◆ **Task input**:
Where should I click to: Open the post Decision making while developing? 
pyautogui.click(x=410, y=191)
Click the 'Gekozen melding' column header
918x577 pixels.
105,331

◆ **Aim of the task**:
Copy each line of the entries exactly.

◆ **Result of this task**:
Where should I click to: Open the post Decision making while developing? 
pyautogui.click(x=410, y=191)
Click the 'Gekozen melding' column header
918x577 pixels.
105,331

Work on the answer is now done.